Even if you are successful in removing your son from the lessons, he will not be able to take up a 3rd option as the timetable will not permit it as during this time no option subjects for that year group will be running, other classes will be in compulsory subjects such as maths, english or science.

kungpopanda Mon 28-Dec-15 06:08:12

Cricketballs, that is almost certainly extras fwink, just by virtue of the fact that the three options, out of which the child has to choose are notionally available in terms of options (or that is how I understand it). It's not that s/he can't take music/dramawotever because of a clash, just x subjects, y time, and the student would appear to have to drop one on those grounds rather.

var123 Mon 28-Dec-15 06:39:51

To those who are asking why you'd send your DC to a school which will limit GCSE choices in some way, I think you are missing two things:-
1. There is often little or no true choice when it comes to putting down school options, and the same applies to moving schools later - you need one to move to.
2. Not all schools tell parents whose children are in the first half term of year 6 (i.e. before the application cut off date) what the GCSE options will be for year 10.

I am envious of you OP in that you know what options your DS will be offered. Ds1 is in year 9 and the school still isn't ready to let us in on the secret for the current year 9s, even though they need to know what the choices are by mid-March.

I suspect though, that GCSE RE will turn out to be compulsory, because it was last year and the year before. It is DS1's least favourite subject so it will undoubtedly mean that he will have to give up something that he likes more and is better at to do it, just like your DS.

WildStallions Mon 28-Dec-15 06:56:59

It is always worth ringing and discussing with school.

We were given option blocks which meant you couldn't take history and geography. But surprisingly I was able to sort this in one phone call. Because it wasn't actually a timetable problem. Just a 'broad and balanced curriculum' problem.

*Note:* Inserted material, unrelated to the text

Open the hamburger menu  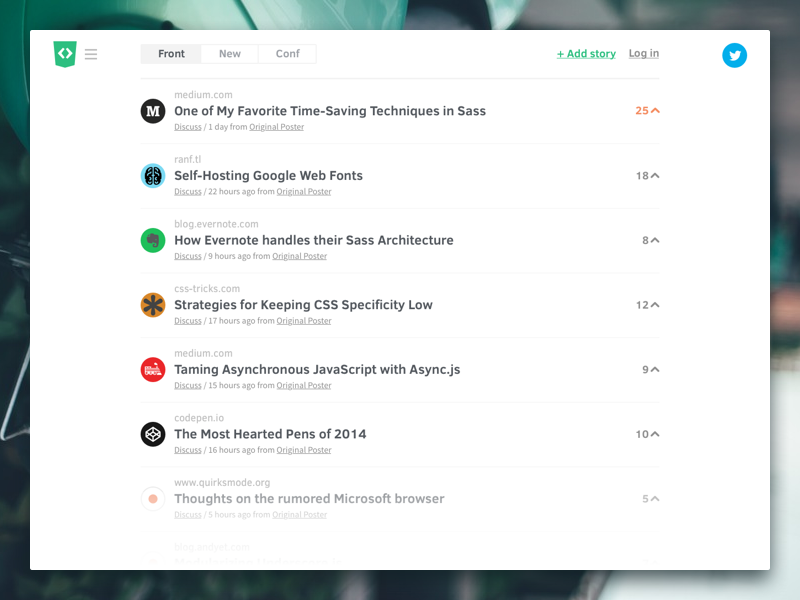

Having said that I'd say RE at GCSE is a good academic subject, and if he doesn't take it his English and History grade might be effected. (Because school might be counting on essay, reasoning and critical thinking skills being taught in RE)

dratsea Mon 28-Dec-15 07:00:03

Can he not do both? DS was a bit late applying for yr10 options, on the other side of the planet at the time, so the only things he could tie into IT were geography or religious studies. He is a committed and vociferous atheist so for "fun" did religious studies. He has been absolutely fascinated over the last 4 terms, caught up with the yr9 topics, provisional GCSE grade A* and he wants to go further and take Ethics and Philosophy as one of his A-levels, along with maths, a science and Spanish. Despite loads of homework he still plays the cello almost daily, is learning the ukulele (easier than guitar, cooler and more portable than his cello).